→ What needs to be done: Once you find the line below that has "The width and", output it and every line after it exactly, stopping after the line that has "Expand the Animation: Turnaround", with no pictures.

→ Dataset:

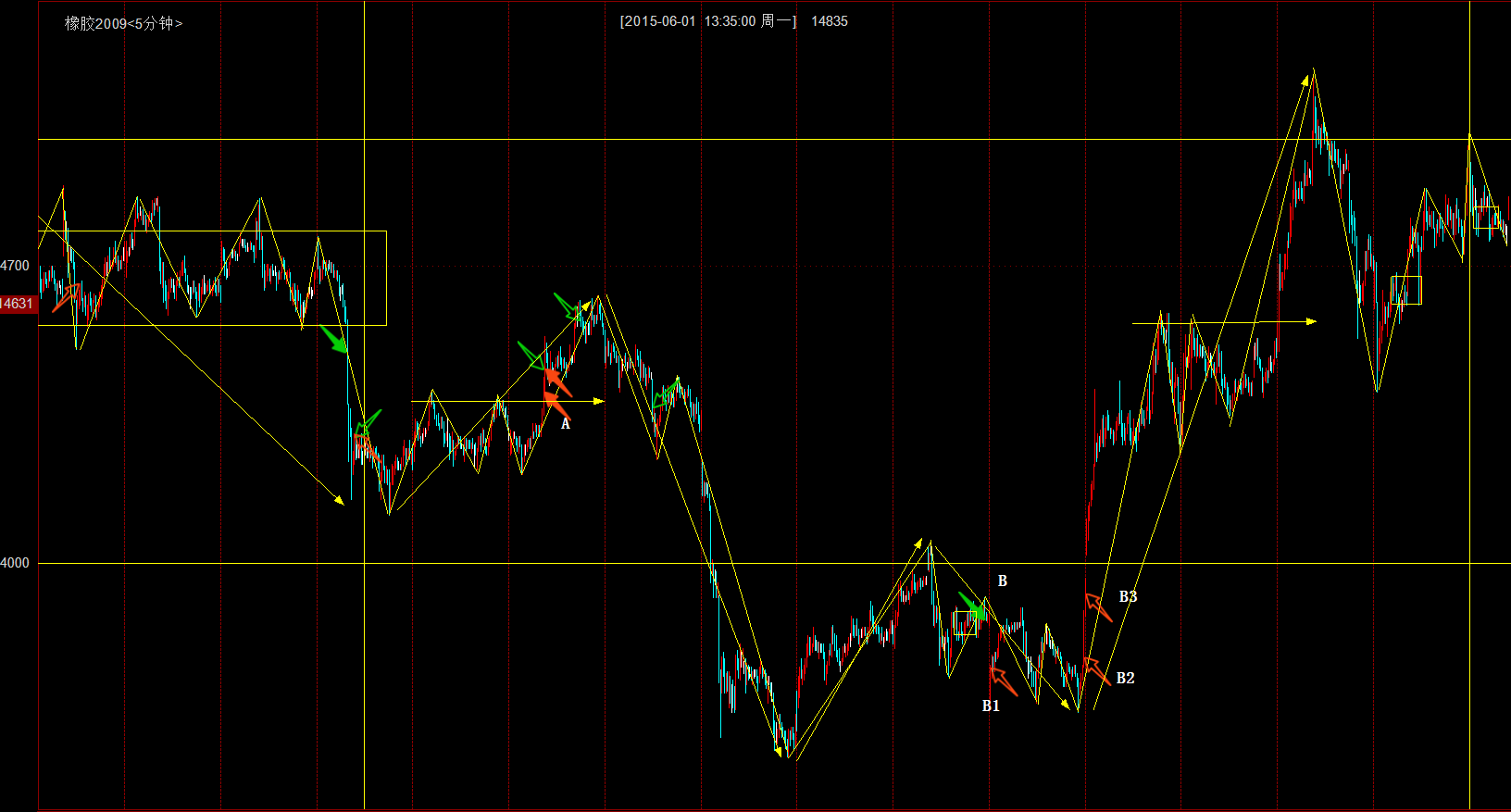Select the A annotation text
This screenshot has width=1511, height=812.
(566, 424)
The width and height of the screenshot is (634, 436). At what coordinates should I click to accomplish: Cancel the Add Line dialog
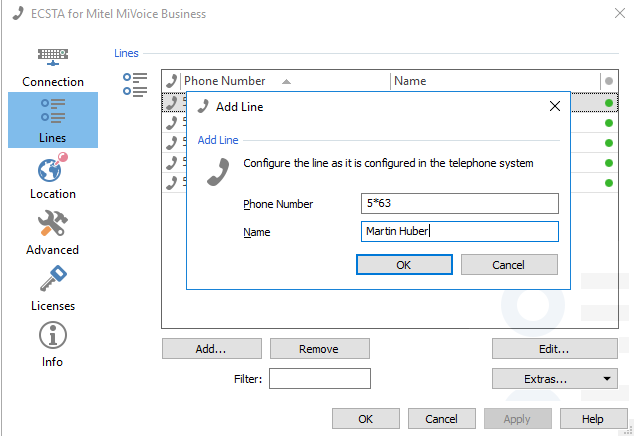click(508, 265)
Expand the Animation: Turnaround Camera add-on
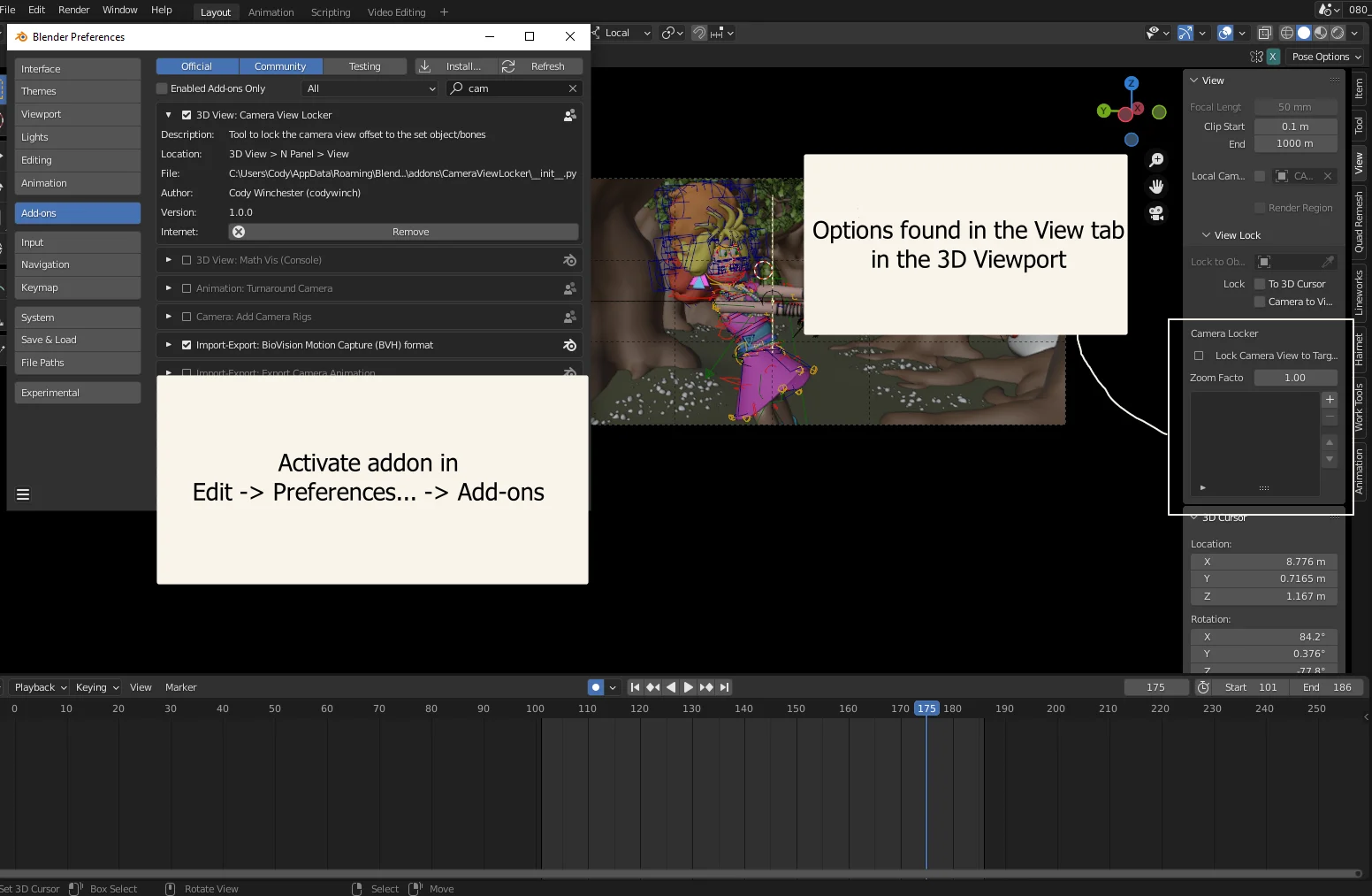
==
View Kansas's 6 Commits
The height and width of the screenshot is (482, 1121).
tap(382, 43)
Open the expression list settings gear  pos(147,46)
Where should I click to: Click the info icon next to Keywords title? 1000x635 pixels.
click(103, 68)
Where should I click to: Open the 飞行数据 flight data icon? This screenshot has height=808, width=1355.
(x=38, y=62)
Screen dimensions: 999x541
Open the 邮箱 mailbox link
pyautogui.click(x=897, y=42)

→ Output for this exercise:
The width and height of the screenshot is (634, 436). At what coordinates should I click to accomplish: Cancel the Add Line dialog
click(508, 265)
Expand the Animation: Turnaround Camera add-on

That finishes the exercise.